I've now used the car for a few trips. Last night I drove to Kevin's place and five of us had dinner at a superlative restaurant on Grand Avenue. (By the way, Trio is the best place I've eaten in a year. Discovering Trio was like discovering the now-defunct vegetarian spot Kowloon in SF's Chinatown. Every dish was an awakening. "So this is what polenta/lentil soup/portobello is supposed to be!") We had a fine time, and to get back I didn't have to bike or bus or BART in the dark and while tired. (I cringe at thinking what Biker Zed thinks of that, or indeed of this whole entry, even though he can be sympathetic to drivers.)

Today my sister and I visited Monterey, where she's thinking of going to international relations grad school.

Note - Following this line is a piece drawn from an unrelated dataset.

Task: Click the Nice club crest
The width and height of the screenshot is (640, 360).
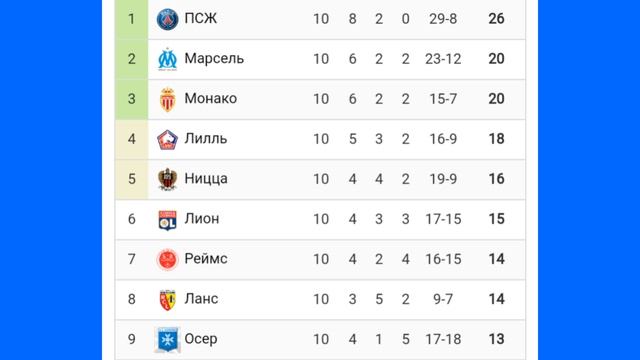Action: (167, 179)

She castigated the sunny-yet-cold weather as "fake sun." We enjoyed our mini-roadtrip. I grokked the feeling of freedom that car ownership is supposed to convey. I could go shopping -- today! Tomorrow! I don't have to plan! I have "the convenience of lameness"!

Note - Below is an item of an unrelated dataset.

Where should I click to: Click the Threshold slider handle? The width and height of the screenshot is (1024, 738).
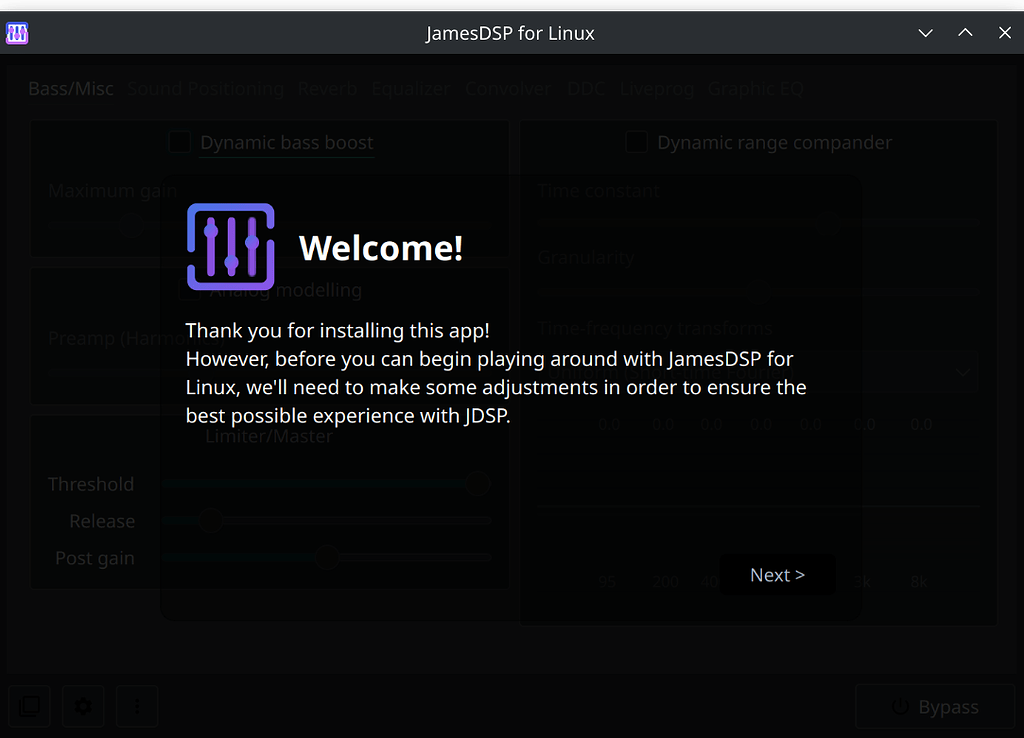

For as long as I can recall, I have been stating that I don't want a car, and wanted to live carfree the rest of my life. OK, maybe an electric car or a hybrid, I'd mollify my parents. But here I am with a Toyota Corolla, after telling my parents a thousand times that I didn't want it and a car in Berkeley is a positive nuisance. I've been using it. It feels like mine. I've begun to personalize it with pillows and music. I think about parking and gas (is any one oil company less bad than the others?). And here's my effort at atonement for my suddenly much larger footprint on the earth: added convenience for my friends. Hey guys, need rides to the airport?


: Excerpt From My Lonely Planet Guide To Weblogs: The difference between your high-powered, well-known weblogs (e.g. Instapundit and Body and Soul) and the journals of many of my friends is like the difference between a grand city restaurant and someone's kitchen at home. I go to a Big Blog for consistency and to my friends for personality.

Examples of those latter gems: Rachel, otherwise known as the sister of Leonard who's not getting married this summer, sums up her week; Sarah regularly tosses off links in the way I think Dorothy Parker would, and enchants me endlessly.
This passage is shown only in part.